One thing that was alarmingly obvious when watching it is that almost all the gurus and authorities and religious figures that he interviewed were male. There were exceptions — the 12 year old daughter of his neighbor (who was an unrepentant atheist, and I thought the most sensible voice in the whole movie), a lesbian priest, the wife of a pastor — but otherwise, this show is one long sausage-fest. When I pointed this out, Nygard was apologetic and recognized that this is a significant omission, but explained that he simply hadn’t noticed when he was filming the material. Isn’t that the whole problem, that we’re oblivious to these omissions of half the population of the planet?

Another problem was actually a tactical decision, and I can actually understand why it was done this way. All of the interviews were friendly; Nygard made a conscious decision to be entirely non-confrontational and just allow the interviewees to speak without criticism. It’s a policy that opened doors and allowed him access, and encouraged the people to speak at length. I can’t imagine him making this movie any other way, but still…there were parts where the lack of a critical interrogation meant the subjects were able to effectively hide the more hateful parts of their beliefs. For instance, he interviewed the odious Zakir Naik, the Muslim fanatic who thinks it is a religious obligation to kill opponents of Islam (apostates should merely be imprisoned), and who also considers homosexuality grounds for execution. He also interviewed pompous ol’ Orson Scott Card, and his raving homophobia was left unexposed.

So I was left with rather mixed feelings. The movie only illuminates the middle ground of religious belief, and while it exposes the absurdity while avoiding being judgmental, it also manages to bury the worst aspects of religion. That’s tactically sensible and I consider it an overall good because it will get the movie watched by more people, but man, it’s not my style, and it sort of grated on my nerves. It was nice. I kept waiting for something to explode.

Roger Nygard in Morris

The University of Minnesota Morris has a special guest coming to town: Roger Nygard, the filmmaker best known for making the movie Trekkies, about the Star Trek culture. He’s here as a guest of our philosophy department, though, because his latest movie is The Nature of Existence, in which he asks various people about the meaning of life.

I don’t know. Wandering around the world asking strange weirdos to explain why the world was created sounds like a lousy way to do philosophy, and an even worse way to do science, but it might be a great way to do entertainment. We’ll have to see.

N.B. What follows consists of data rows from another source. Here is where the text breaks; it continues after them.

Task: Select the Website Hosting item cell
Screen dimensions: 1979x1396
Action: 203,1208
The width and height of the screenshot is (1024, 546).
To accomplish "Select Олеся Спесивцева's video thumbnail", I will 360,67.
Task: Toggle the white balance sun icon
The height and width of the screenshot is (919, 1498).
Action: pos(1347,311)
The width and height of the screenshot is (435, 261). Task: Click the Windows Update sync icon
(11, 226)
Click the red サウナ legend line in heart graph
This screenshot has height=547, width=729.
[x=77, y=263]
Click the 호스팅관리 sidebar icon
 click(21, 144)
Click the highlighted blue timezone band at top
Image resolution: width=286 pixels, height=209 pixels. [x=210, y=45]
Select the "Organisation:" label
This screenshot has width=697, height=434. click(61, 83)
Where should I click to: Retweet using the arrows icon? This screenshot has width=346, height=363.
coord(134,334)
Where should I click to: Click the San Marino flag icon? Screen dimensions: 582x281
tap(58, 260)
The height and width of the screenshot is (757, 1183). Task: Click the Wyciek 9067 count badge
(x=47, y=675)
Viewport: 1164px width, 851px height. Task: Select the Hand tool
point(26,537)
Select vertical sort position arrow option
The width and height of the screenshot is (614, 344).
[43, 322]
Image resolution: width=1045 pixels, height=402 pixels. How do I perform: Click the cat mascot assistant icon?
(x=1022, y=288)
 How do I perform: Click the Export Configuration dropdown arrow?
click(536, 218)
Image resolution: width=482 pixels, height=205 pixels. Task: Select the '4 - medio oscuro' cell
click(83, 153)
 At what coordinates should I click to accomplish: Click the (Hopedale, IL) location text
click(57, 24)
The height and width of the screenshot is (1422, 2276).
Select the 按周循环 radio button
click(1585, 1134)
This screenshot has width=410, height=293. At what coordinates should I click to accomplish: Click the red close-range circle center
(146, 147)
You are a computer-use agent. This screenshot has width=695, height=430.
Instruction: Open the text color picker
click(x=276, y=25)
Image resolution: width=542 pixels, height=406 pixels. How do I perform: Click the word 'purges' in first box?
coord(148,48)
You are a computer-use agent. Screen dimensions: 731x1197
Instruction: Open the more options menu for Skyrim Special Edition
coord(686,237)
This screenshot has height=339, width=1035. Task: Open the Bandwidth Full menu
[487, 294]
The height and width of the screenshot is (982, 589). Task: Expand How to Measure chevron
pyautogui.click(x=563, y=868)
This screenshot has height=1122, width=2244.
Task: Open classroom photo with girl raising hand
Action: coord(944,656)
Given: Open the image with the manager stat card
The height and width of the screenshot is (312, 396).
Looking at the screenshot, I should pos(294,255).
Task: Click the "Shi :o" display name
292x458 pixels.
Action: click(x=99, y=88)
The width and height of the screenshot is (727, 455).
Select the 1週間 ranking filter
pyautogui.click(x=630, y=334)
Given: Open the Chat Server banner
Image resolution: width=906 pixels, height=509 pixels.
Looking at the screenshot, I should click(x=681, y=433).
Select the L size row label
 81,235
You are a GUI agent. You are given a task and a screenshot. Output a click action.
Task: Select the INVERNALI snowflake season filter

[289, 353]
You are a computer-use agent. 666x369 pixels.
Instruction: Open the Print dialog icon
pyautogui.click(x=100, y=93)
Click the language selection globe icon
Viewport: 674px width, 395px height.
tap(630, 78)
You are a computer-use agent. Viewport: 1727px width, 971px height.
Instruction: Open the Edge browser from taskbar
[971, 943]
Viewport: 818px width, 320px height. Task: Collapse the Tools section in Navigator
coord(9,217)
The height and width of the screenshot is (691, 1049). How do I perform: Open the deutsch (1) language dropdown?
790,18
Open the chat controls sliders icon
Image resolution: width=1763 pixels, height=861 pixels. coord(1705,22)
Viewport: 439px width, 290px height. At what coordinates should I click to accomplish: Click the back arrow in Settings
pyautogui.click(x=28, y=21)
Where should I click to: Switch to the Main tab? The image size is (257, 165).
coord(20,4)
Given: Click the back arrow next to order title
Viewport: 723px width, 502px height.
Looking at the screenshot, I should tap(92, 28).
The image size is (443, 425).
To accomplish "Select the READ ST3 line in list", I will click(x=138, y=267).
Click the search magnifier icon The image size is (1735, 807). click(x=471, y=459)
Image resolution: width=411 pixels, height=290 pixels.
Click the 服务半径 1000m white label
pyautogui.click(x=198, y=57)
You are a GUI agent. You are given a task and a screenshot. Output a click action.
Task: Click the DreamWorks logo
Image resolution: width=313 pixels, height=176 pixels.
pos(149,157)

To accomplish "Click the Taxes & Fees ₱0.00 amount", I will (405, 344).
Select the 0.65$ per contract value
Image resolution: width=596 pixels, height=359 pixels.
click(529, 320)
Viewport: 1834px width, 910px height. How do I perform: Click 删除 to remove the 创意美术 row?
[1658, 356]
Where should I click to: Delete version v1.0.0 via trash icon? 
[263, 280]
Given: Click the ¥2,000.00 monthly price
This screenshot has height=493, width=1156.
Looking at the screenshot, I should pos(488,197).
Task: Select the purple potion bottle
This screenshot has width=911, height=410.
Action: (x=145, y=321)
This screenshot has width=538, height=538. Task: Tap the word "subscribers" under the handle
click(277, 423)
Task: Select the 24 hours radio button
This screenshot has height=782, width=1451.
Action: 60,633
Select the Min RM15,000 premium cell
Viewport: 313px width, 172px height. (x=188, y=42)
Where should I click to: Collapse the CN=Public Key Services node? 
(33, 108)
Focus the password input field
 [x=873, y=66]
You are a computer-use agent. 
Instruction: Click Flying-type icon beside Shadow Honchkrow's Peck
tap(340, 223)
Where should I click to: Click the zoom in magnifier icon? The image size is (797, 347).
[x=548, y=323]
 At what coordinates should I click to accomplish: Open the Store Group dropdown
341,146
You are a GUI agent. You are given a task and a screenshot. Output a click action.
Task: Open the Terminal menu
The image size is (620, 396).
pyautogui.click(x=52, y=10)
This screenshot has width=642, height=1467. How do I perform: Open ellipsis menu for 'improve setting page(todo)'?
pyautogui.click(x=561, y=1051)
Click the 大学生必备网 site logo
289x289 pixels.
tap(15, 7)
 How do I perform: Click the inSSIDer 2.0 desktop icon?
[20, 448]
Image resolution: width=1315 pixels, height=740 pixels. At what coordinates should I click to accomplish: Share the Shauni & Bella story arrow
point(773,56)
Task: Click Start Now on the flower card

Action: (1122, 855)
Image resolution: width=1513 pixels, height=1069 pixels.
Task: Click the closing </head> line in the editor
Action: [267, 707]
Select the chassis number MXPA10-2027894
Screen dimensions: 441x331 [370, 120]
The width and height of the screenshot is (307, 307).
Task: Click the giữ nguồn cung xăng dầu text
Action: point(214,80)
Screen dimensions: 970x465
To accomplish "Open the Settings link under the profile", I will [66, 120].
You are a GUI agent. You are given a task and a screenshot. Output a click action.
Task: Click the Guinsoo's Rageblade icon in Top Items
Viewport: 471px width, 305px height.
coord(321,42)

He’s going to be doing a marathon screening of the companion series to the film from noon to 9pm on Sunday (tomorrow!) 30 January, in Imholte 109. This event is free and open to the public.

But wait! There’s more! And all totally free!

On Monday, 31 January, you can meet with Roger Nygard from 3:30-4:30 in the McGinnis Room of the university library. And then at 7pm, in Imholte 109, there will be a screening of the movie The Nature of Existence…again, open to the public. This event is sponsored by the Midwest Philosophy Colloquium, the International Programs Committee, and the Morris Freethinkers.

I’ll be dropping in on some of the events, depending on whether I can get all caught up in my lecture prep for the coming week (with my current load, I will die if I don’t have most of the work laid out on the weekend); I’ve also got to get some preliminary work done organizing some talks for the week after, which contains Darwin Day, in case you’d forgotten. I will peel myself away for at least a little while, though, to be entertained but probably not enlightened.